Don Cesare morì all’età di 63 anni e lasciò un ingente patrimonio personale, costituito da contante, fondi, vigneti e case coloniche, valutato circa 10 milioni di lire. Giusto per avere un’idea, 10 milioni di lire del 1940 corrispondono a circa 7,5 milioni di euro di oggi (2020).

Dopo la morte del nostro parroco non venne ritrovato nessun testamento, probabilmente proprio per l’evento improvviso ed inatteso. E così, a reclamare la loro parte di eredità furono tutti i suoi familiari più diretti che erano circa 30 persone, tra nipoti e pronipoti. Ma a tutti questi si oppose il nipote Salvatore Schiano Lomoriello, figlio della sorella maggiore Angela, il quale, avendo trascorso tutta la sua giovinezza accanto al sacerdote circondandolo di ogni cura e dandogli ogni sorta di assistenza, sosteneva che lo zio, prima di morire, aveva manifestato la volontà di lasciare lui solo erede universale.

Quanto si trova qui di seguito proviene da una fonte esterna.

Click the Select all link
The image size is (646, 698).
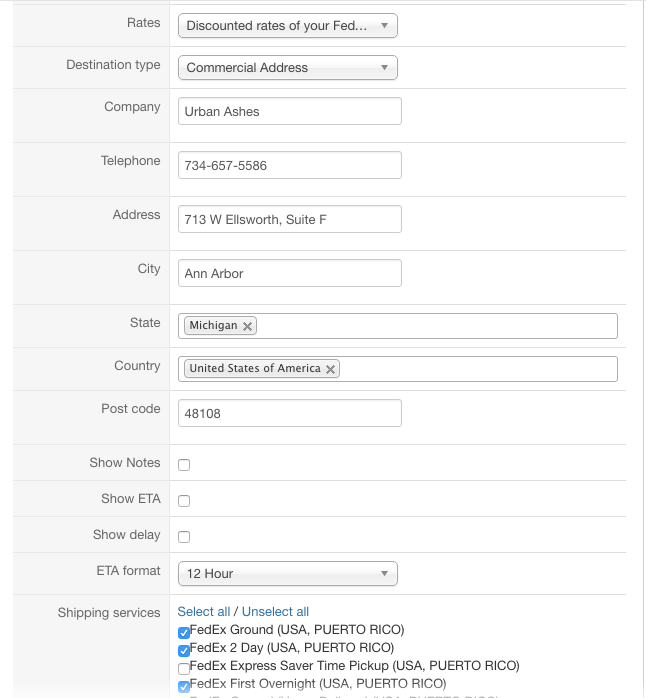(204, 612)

Una serie di cause venivano subito iniziate, ma furono rinviate per l’entrata dell’Italia nel secondo conflitto mondiale in data 10 Giugno 1940. Si dovette attendere la fine della guerra e precisamente il 1946, quando la magistratura ritenne non valida la scrittura privata eseguita e sentenziò la suddivisione dei beni fra tutti i numerosi eredi di don Cesare.

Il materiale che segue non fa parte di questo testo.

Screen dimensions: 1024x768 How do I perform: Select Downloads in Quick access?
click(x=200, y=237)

Ma mentre erano ancora in corso le pratiche per l’assegnazione delle quote, un vecchio canonico montese dichiarò che prima di chiudere gli occhi, don Cesare Atenaide, fece un testamento da rendersi pubblico soltanto dieci anni dopo la sua morte e quindi lasciò intendere di essere depositario delle ultime volontà del parroco, oramai deceduto nove anni prima.

Il pandemonio sollevato dai familiari di don Cesare a Monte di Procida, alla vigilia della pubblicazione del documento, il 25 novembre del 1949, attirò l’attenzione e la curiosità di tutti i montesi ed ancora oggi a distanza di 71 anni c’è qualcuno che lo ricorda.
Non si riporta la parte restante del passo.